Calculating ship displacement

We used a subset of a static AIS dataset of vessels travelling in the Gulf of St. Lawrence, Canada (45–50.5° N; 58–68° W) between 2015 and 2022 (n = 724). Data was provided by the Marine Environmental Research Infrastructure for Data Integration and Application Network (MERIDIAN, Dalhousie University, Halifax, Canada). The data sample included a variety of vessel types, as the Gulf of St. Lawrence is a major waterway connecting the Atlantic Ocean to the Great Lakes, with many important ports along the way.

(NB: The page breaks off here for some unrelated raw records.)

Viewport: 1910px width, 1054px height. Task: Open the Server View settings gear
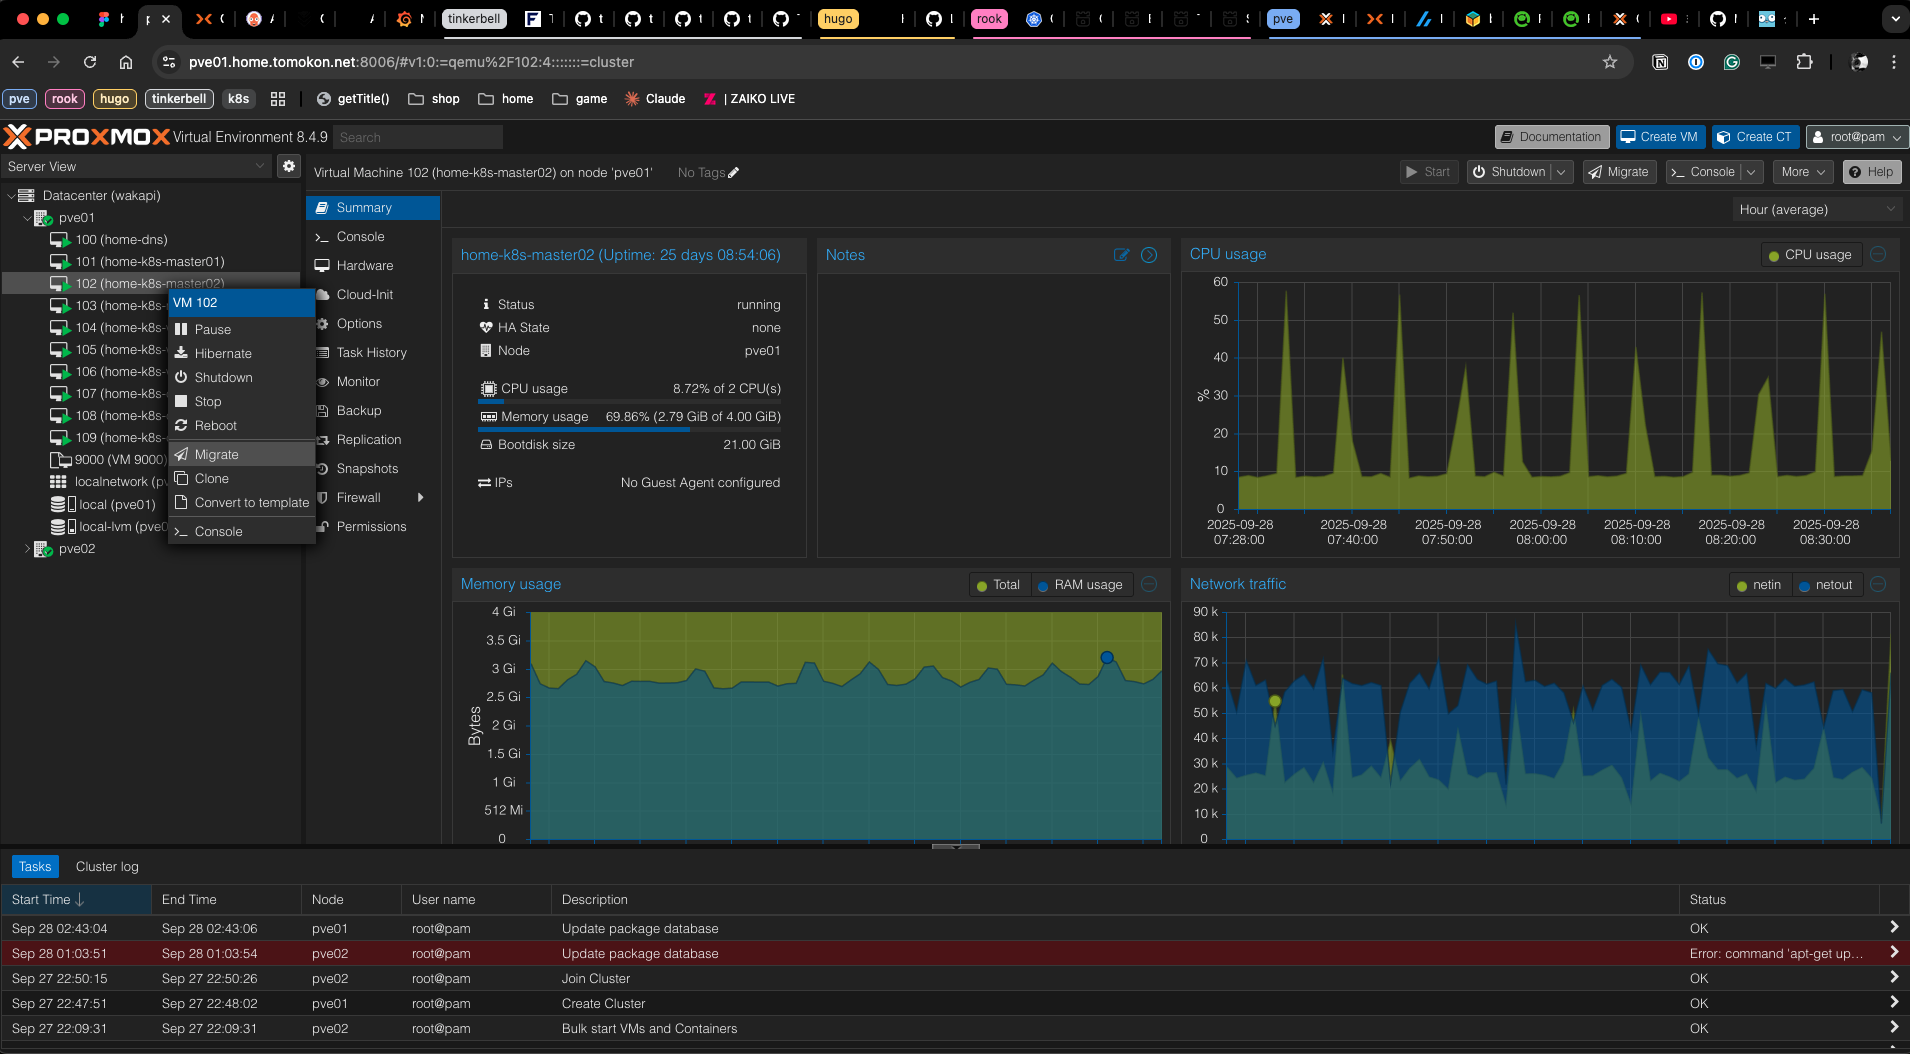point(289,166)

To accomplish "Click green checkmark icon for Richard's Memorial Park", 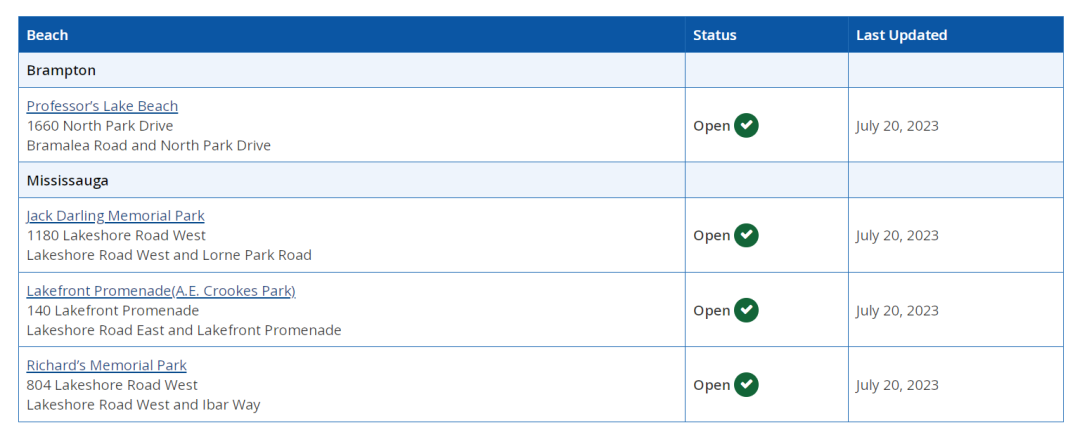I will pos(746,385).
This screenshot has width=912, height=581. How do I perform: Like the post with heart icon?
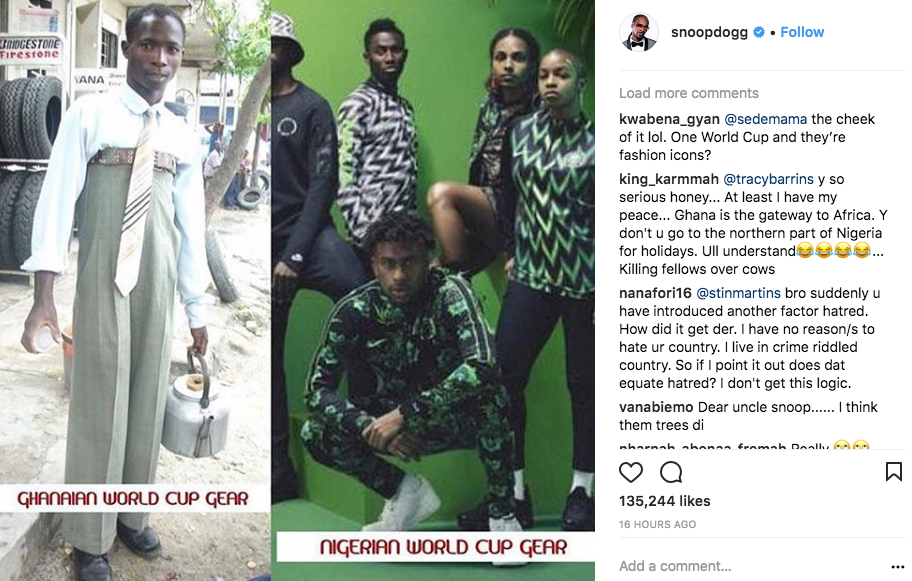(630, 472)
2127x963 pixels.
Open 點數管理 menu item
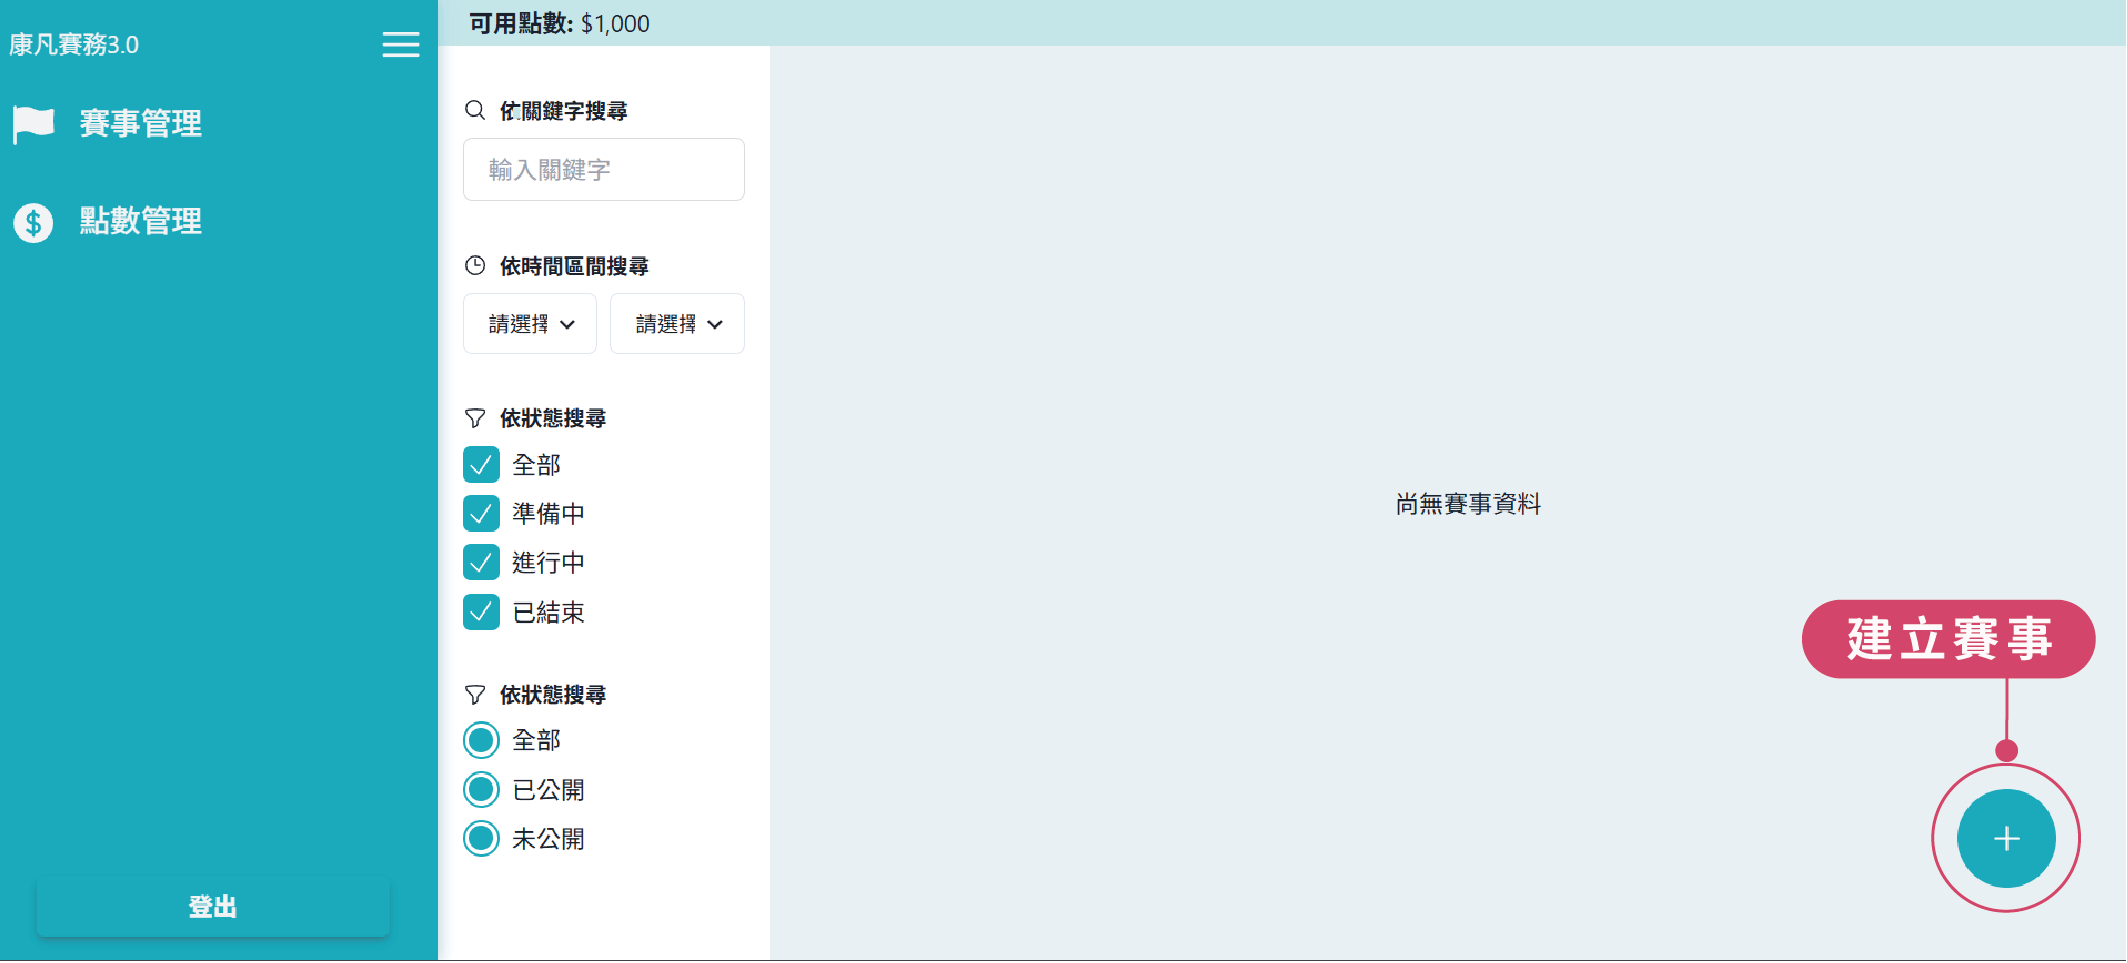[140, 221]
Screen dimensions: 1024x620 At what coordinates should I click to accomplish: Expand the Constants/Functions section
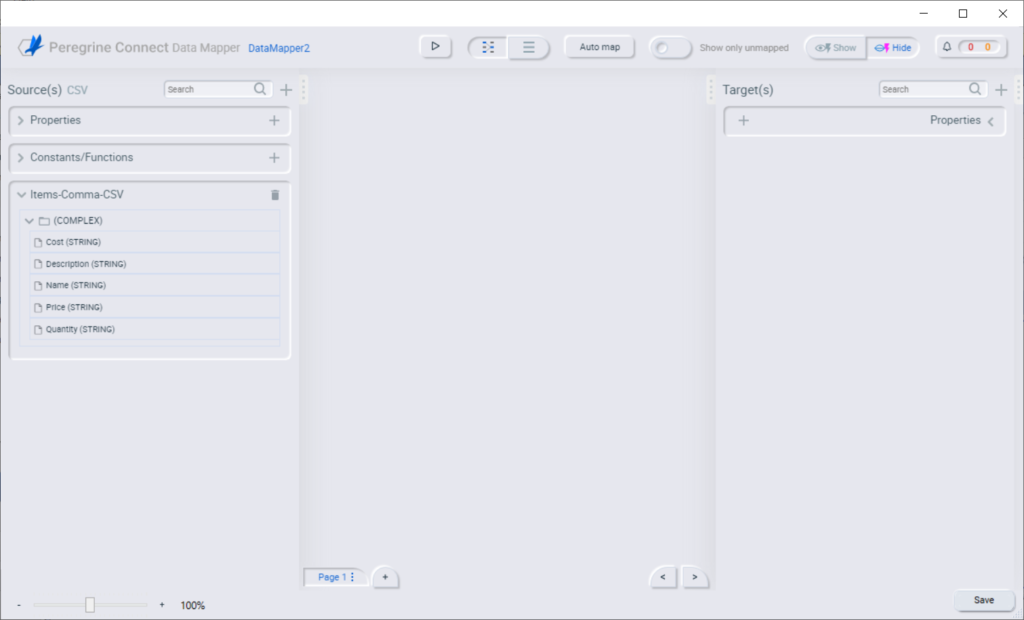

In addition to commercial marine transportation, the area is used for fishing, aquaculture, oil and gas exploration, dredging, recreational boating, and tourism [14]. Vessels were categorized into twelve categories using general and detailed vessel type descriptions from the AIS: bulk carrier, container ship, cruise ship, ferry, fishing, government and research, passenger, pleasure craft, sailing, tanker, and tug (Table 1, Fig 2). Cruise ships and ferries were identified from the general category “Passenger” in the AIS data by further verifying the vessels’ purposes and owners. The category “Other” included specialty vessels, crew boats, cable layers, drill shops, dredgers, etc. If two different vessels of the same type also had the same LOA and DWT (i.e., two vessels of the same model), only one replicate was kept.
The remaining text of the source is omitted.